**Work order**.
Locate every line in the entries below that contains the string "Find", matching case exactly, and copy each such line.

**Input for this task**.

++++++

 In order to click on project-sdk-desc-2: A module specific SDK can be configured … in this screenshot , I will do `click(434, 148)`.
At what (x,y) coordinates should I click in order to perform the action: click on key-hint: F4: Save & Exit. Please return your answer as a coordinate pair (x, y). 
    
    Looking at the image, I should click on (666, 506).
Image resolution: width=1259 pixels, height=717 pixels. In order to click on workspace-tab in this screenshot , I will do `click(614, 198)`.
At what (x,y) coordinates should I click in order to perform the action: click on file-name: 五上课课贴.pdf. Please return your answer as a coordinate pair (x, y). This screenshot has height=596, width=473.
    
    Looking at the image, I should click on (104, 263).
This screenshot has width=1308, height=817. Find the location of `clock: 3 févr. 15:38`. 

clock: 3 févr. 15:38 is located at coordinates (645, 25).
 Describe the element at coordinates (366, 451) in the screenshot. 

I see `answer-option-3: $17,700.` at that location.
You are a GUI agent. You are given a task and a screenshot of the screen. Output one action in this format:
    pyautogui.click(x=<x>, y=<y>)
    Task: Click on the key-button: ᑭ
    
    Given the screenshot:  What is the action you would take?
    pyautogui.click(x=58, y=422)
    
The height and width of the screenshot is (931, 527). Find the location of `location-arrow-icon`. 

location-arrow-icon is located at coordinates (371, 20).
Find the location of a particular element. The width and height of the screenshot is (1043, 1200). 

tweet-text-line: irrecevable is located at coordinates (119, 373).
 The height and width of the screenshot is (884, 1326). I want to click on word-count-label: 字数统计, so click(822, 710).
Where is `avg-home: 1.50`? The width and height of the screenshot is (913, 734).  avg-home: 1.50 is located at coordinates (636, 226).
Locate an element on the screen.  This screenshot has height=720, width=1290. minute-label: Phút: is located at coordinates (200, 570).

++++++

**Answer to the exercise**.
This screenshot has width=1308, height=817. Find the location of `clock: 3 févr. 15:38`. 
The height and width of the screenshot is (931, 527). Find the location of `location-arrow-icon`. 
Find the location of a particular element. The width and height of the screenshot is (1043, 1200). 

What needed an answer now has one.